*EXERCISE DIRECTIONS:*
Keeping every character intact, repeat the whole listing.

*DATA PROVIDED:*
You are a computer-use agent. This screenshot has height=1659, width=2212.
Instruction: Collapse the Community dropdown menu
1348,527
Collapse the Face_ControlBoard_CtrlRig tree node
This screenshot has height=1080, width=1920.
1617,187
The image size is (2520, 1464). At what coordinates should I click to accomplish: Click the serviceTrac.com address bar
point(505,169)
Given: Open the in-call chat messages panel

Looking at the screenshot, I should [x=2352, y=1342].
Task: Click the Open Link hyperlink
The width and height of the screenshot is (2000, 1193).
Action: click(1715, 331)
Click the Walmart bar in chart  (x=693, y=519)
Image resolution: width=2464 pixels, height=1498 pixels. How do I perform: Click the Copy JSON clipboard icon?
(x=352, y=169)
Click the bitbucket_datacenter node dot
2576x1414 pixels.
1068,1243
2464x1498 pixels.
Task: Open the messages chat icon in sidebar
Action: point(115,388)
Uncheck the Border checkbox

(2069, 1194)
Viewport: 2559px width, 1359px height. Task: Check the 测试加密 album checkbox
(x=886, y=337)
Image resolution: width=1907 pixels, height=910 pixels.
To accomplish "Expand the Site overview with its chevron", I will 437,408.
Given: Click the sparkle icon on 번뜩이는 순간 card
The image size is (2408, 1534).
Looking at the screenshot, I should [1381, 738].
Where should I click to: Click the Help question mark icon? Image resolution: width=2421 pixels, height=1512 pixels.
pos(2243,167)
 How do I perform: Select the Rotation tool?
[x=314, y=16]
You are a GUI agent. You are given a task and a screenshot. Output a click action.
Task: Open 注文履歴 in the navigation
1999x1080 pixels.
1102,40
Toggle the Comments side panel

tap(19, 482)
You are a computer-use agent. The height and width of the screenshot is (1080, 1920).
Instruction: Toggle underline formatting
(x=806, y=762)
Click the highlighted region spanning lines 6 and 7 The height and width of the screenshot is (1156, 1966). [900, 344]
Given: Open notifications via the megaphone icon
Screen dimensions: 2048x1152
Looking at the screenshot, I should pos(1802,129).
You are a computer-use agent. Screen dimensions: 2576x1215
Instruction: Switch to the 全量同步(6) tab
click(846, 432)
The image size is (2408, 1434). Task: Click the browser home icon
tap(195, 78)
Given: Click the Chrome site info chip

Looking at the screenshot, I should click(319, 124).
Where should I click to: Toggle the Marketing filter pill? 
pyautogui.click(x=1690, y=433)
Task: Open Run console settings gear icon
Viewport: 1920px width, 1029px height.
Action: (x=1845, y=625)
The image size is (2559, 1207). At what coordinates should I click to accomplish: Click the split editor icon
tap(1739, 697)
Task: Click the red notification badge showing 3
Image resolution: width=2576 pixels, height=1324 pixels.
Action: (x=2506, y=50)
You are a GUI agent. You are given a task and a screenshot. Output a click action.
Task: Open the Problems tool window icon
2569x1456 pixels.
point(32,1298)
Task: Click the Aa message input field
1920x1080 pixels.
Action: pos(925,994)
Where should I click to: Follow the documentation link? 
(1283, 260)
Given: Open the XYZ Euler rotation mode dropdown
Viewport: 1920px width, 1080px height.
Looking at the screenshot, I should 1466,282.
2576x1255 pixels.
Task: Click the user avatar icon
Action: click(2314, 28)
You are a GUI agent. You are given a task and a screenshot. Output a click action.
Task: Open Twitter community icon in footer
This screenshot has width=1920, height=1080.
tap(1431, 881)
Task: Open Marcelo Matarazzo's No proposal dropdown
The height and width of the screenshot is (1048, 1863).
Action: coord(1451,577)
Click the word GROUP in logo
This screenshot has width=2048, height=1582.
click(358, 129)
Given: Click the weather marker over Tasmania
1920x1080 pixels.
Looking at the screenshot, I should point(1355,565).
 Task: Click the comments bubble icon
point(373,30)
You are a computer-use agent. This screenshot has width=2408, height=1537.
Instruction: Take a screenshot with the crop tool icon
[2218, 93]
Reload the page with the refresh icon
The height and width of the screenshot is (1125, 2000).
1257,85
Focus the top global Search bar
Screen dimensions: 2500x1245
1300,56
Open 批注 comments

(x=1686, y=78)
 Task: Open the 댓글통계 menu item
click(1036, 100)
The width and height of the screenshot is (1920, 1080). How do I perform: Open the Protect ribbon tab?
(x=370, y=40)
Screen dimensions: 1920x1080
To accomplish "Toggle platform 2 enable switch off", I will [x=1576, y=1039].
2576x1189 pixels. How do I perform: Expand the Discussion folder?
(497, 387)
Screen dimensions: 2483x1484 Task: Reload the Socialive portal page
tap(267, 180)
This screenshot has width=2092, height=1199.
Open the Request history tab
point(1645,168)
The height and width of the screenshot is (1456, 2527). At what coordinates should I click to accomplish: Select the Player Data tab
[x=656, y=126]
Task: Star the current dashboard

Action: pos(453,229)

*ANSWER SECTION:*
You are a computer-use agent. This screenshot has height=1659, width=2212.
Instruction: Collapse the Community dropdown menu
1348,527
Collapse the Face_ControlBoard_CtrlRig tree node
This screenshot has height=1080, width=1920.
1617,187
The image size is (2520, 1464). At what coordinates should I click to accomplish: Click the serviceTrac.com address bar
point(505,169)
Given: Open the in-call chat messages panel

Looking at the screenshot, I should [x=2352, y=1342].
Task: Click the Open Link hyperlink
The width and height of the screenshot is (2000, 1193).
Action: click(1715, 331)
Click the Walmart bar in chart  (x=693, y=519)
Image resolution: width=2464 pixels, height=1498 pixels. How do I perform: Click the Copy JSON clipboard icon?
(x=352, y=169)
Click the bitbucket_datacenter node dot
2576x1414 pixels.
1068,1243
2464x1498 pixels.
Task: Open the messages chat icon in sidebar
Action: point(115,388)
Uncheck the Border checkbox

(2069, 1194)
Viewport: 2559px width, 1359px height. Task: Check the 测试加密 album checkbox
(x=886, y=337)
Image resolution: width=1907 pixels, height=910 pixels.
To accomplish "Expand the Site overview with its chevron", I will 437,408.
Given: Click the sparkle icon on 번뜩이는 순간 card
The image size is (2408, 1534).
Looking at the screenshot, I should [1381, 738].
Where should I click to: Click the Help question mark icon? Image resolution: width=2421 pixels, height=1512 pixels.
pos(2243,167)
 How do I perform: Select the Rotation tool?
[x=314, y=16]
You are a GUI agent. You are given a task and a screenshot. Output a click action.
Task: Open 注文履歴 in the navigation
1999x1080 pixels.
1102,40
Toggle the Comments side panel

tap(19, 482)
You are a computer-use agent. The height and width of the screenshot is (1080, 1920).
Instruction: Toggle underline formatting
(x=806, y=762)
Click the highlighted region spanning lines 6 and 7 The height and width of the screenshot is (1156, 1966). [900, 344]
Given: Open notifications via the megaphone icon
Screen dimensions: 2048x1152
Looking at the screenshot, I should pos(1802,129).
You are a computer-use agent. Screen dimensions: 2576x1215
Instruction: Switch to the 全量同步(6) tab
click(846, 432)
The image size is (2408, 1434). Task: Click the browser home icon
tap(195, 78)
Given: Click the Chrome site info chip

Looking at the screenshot, I should click(319, 124).
Where should I click to: Toggle the Marketing filter pill? 
pyautogui.click(x=1690, y=433)
Task: Open Run console settings gear icon
Viewport: 1920px width, 1029px height.
Action: (x=1845, y=625)
The image size is (2559, 1207). At what coordinates should I click to accomplish: Click the split editor icon
tap(1739, 697)
Task: Click the red notification badge showing 3
Image resolution: width=2576 pixels, height=1324 pixels.
Action: (x=2506, y=50)
You are a GUI agent. You are given a task and a screenshot. Output a click action.
Task: Open the Problems tool window icon
2569x1456 pixels.
point(32,1298)
Task: Click the Aa message input field
1920x1080 pixels.
Action: pos(925,994)
Where should I click to: Follow the documentation link? 
(1283, 260)
Given: Open the XYZ Euler rotation mode dropdown
Viewport: 1920px width, 1080px height.
Looking at the screenshot, I should 1466,282.
2576x1255 pixels.
Task: Click the user avatar icon
Action: click(2314, 28)
You are a GUI agent. You are given a task and a screenshot. Output a click action.
Task: Open Twitter community icon in footer
This screenshot has width=1920, height=1080.
tap(1431, 881)
Task: Open Marcelo Matarazzo's No proposal dropdown
The height and width of the screenshot is (1048, 1863).
Action: coord(1451,577)
Click the word GROUP in logo
This screenshot has width=2048, height=1582.
click(358, 129)
Given: Click the weather marker over Tasmania
1920x1080 pixels.
Looking at the screenshot, I should point(1355,565).
 Task: Click the comments bubble icon
point(373,30)
You are a computer-use agent. This screenshot has width=2408, height=1537.
Instruction: Take a screenshot with the crop tool icon
[2218, 93]
Reload the page with the refresh icon
The height and width of the screenshot is (1125, 2000).
1257,85
Focus the top global Search bar
Screen dimensions: 2500x1245
1300,56
Open 批注 comments

(x=1686, y=78)
 Task: Open the 댓글통계 menu item
click(1036, 100)
The width and height of the screenshot is (1920, 1080). How do I perform: Open the Protect ribbon tab?
(x=370, y=40)
Screen dimensions: 1920x1080
To accomplish "Toggle platform 2 enable switch off", I will [x=1576, y=1039].
2576x1189 pixels. How do I perform: Expand the Discussion folder?
(497, 387)
Screen dimensions: 2483x1484 Task: Reload the Socialive portal page
tap(267, 180)
This screenshot has width=2092, height=1199.
Open the Request history tab
point(1645,168)
The height and width of the screenshot is (1456, 2527). At what coordinates should I click to accomplish: Select the Player Data tab
[x=656, y=126]
Task: Star the current dashboard

Action: pos(453,229)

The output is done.